In practice, better use <stdint.h> giving int32_t, int64_t and an intptr_t such that sizeof(intptr_t) = sizeof(void*).

So the answer is no.

You might use <limits.h> and INT_MAX etc...

You could have a cross-compiler.... (e.g. compiling on a Linux x86-64 desktop for an 32 bits ARM android tablet with a cross GCC).
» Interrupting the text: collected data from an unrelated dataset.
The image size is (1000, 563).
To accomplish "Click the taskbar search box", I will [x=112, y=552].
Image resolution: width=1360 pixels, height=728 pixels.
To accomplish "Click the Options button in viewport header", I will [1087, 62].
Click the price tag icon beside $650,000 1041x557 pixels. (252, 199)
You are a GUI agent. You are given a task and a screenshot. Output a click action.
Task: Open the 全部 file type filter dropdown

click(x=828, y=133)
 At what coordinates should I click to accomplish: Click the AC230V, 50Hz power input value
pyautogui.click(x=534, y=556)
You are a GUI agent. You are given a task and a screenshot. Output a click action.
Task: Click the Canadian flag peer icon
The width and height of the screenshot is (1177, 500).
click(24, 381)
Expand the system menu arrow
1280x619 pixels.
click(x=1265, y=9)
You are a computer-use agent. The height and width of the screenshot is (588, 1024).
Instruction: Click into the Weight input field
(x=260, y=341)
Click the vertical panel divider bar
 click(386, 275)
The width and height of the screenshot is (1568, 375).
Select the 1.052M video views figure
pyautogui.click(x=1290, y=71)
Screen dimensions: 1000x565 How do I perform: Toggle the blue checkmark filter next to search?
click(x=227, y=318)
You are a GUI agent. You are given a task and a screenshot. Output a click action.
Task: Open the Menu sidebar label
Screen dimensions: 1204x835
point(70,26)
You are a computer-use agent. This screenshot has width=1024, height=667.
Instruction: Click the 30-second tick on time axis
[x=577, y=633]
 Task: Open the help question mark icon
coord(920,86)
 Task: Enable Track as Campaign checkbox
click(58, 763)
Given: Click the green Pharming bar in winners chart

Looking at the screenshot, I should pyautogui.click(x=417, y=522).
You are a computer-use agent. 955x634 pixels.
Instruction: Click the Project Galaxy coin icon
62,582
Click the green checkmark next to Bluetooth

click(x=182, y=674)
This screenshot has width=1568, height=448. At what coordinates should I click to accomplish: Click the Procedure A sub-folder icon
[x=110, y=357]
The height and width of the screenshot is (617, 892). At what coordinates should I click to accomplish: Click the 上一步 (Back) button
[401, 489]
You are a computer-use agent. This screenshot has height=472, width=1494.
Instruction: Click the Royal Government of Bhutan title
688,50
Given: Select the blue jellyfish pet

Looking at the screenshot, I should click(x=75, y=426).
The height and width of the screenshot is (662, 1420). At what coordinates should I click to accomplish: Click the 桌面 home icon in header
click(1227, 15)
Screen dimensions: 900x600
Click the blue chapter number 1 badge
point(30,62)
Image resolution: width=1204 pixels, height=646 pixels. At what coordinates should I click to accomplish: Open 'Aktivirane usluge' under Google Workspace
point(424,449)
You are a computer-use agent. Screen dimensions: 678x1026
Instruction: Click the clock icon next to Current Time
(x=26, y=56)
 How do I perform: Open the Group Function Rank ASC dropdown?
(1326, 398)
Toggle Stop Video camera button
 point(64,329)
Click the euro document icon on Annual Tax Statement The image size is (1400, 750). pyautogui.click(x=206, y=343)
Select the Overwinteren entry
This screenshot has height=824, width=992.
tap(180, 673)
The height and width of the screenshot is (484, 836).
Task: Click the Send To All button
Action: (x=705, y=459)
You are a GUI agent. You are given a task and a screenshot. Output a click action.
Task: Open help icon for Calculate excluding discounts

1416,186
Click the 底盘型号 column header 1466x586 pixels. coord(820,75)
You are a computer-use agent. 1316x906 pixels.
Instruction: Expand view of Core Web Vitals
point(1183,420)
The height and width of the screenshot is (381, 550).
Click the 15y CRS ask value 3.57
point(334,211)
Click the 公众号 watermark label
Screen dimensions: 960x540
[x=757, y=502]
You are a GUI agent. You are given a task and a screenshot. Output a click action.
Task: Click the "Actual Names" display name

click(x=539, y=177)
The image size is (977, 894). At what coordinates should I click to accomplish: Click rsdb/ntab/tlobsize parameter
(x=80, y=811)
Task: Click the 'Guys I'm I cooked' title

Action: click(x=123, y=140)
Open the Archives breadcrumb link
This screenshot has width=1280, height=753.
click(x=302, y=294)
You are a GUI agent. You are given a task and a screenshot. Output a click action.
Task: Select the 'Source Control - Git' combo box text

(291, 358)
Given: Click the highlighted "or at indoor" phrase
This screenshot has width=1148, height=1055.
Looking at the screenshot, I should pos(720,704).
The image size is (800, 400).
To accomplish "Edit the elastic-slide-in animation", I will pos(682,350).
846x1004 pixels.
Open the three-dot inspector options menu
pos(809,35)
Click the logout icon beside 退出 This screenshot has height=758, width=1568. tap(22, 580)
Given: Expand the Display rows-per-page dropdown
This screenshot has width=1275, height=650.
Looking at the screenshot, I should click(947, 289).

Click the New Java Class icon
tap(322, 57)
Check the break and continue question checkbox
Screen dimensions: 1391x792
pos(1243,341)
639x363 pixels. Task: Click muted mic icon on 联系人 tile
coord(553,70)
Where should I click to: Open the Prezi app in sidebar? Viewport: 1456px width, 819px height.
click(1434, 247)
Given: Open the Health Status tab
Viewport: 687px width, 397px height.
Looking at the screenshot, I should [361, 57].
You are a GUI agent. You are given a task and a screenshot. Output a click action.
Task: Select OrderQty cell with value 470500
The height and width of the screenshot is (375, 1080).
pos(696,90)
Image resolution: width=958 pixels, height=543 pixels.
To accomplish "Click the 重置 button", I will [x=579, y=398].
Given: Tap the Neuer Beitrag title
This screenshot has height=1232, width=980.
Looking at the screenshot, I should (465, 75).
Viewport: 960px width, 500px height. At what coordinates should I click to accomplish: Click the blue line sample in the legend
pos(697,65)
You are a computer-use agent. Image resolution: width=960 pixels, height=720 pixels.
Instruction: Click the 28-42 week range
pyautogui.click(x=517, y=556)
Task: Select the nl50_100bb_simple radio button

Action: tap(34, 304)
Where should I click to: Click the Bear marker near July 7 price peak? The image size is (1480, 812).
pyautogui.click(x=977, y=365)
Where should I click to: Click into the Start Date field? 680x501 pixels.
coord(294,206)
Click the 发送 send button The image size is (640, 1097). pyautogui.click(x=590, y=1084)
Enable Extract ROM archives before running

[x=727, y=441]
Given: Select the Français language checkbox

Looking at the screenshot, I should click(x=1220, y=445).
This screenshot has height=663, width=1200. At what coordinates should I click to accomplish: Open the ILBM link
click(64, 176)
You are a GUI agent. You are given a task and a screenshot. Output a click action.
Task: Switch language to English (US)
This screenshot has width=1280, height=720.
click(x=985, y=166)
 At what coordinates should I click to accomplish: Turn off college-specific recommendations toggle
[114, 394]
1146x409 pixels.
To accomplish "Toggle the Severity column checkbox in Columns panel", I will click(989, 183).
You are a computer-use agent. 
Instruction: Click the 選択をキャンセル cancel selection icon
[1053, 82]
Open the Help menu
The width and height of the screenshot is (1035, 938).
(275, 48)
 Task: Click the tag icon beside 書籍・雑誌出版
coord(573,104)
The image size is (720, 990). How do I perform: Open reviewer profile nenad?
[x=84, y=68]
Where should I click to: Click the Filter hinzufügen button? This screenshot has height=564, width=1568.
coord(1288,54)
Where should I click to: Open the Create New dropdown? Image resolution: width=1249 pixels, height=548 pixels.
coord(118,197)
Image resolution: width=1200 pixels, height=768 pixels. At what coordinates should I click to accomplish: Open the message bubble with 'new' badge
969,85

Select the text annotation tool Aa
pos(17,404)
You might want to use things like autoconf. Read about GCC common predefined macros. Perhaps you want __LP64__

And you might have a Linux OS with 64 bits support on x86-64, but running in a chroot-ed environment (or container à la docker) providing a 32 bits environment (with 32 bits libc, 32 bits compiler, etc...). This is actually useful (e.g. to test on a 64 bits Linux laptop that your app can be compiled and executed on 32 bits). See e.g. schroot. And most Linux x86-64 systems are able to run 32 bits x86 ELF binaries (at least if they are statically linked). BTW, on my Linux/Debian/x86-64 system gcc -m32 produces 32 bits object files and executables, but gcc -m64 or just gcc gives 64 bits ...

On POSIX systems, to find out about your machine, use uname(2). On Linux, you can even read and parse /proc/cpuinfo (and some other files under /proc/, see proc(5)).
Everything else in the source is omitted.